- **Task directions**: Begin at the top of the records and copy each line exactly. The line containing "Cookies (523, 2548)" is the last one to include.

- **Task inputs**:
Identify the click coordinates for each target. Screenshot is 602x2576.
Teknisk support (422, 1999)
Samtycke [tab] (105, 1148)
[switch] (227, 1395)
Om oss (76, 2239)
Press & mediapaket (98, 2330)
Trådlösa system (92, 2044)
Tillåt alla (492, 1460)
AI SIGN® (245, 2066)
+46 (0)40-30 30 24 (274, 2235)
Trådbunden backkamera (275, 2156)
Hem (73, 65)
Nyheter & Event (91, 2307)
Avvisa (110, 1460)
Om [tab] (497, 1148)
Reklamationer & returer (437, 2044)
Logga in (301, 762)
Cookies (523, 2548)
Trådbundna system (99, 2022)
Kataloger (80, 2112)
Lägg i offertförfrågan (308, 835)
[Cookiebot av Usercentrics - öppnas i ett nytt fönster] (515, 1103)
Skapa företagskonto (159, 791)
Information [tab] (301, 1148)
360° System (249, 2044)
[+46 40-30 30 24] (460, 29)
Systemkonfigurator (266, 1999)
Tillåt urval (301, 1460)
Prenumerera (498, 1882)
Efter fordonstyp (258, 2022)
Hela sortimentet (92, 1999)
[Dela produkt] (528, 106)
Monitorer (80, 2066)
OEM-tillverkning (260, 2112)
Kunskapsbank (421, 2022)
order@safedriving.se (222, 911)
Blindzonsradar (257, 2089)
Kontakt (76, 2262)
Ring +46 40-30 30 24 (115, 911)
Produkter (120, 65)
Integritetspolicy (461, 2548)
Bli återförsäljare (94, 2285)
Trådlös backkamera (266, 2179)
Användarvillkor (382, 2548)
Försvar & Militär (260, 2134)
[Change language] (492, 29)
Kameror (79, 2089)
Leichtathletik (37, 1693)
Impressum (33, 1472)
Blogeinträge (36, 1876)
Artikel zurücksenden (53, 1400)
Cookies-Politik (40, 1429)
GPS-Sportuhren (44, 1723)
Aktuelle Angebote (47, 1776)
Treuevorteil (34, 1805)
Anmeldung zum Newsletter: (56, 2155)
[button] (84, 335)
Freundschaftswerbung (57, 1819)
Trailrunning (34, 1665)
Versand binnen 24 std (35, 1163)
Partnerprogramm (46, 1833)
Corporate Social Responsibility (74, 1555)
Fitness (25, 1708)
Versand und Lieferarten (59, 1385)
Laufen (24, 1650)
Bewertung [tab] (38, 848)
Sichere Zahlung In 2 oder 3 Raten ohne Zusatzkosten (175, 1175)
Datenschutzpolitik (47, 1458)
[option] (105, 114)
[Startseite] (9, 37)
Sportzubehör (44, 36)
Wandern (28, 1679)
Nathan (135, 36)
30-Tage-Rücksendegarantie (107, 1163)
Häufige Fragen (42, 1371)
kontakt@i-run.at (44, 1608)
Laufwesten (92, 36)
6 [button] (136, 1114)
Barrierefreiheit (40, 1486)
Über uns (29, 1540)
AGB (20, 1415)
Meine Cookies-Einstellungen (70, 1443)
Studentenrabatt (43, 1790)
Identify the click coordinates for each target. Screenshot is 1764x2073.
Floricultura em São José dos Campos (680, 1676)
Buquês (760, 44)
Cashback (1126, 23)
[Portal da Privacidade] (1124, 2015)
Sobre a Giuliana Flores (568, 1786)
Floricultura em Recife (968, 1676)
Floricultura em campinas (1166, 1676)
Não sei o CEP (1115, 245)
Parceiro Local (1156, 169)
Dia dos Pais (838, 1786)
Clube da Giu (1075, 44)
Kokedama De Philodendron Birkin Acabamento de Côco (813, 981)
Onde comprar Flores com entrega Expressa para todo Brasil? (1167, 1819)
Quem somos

- **Answer section**:
Identify the click coordinates for each target. Screenshot is 602x2576.
Teknisk support (422, 1999)
Samtycke [tab] (105, 1148)
[switch] (227, 1395)
Om oss (76, 2239)
Press & mediapaket (98, 2330)
Trådlösa system (92, 2044)
Tillåt alla (492, 1460)
AI SIGN® (245, 2066)
+46 (0)40-30 30 24 (274, 2235)
Trådbunden backkamera (275, 2156)
Hem (73, 65)
Nyheter & Event (91, 2307)
Avvisa (110, 1460)
Om [tab] (497, 1148)
Reklamationer & returer (437, 2044)
Logga in (301, 762)
Cookies (523, 2548)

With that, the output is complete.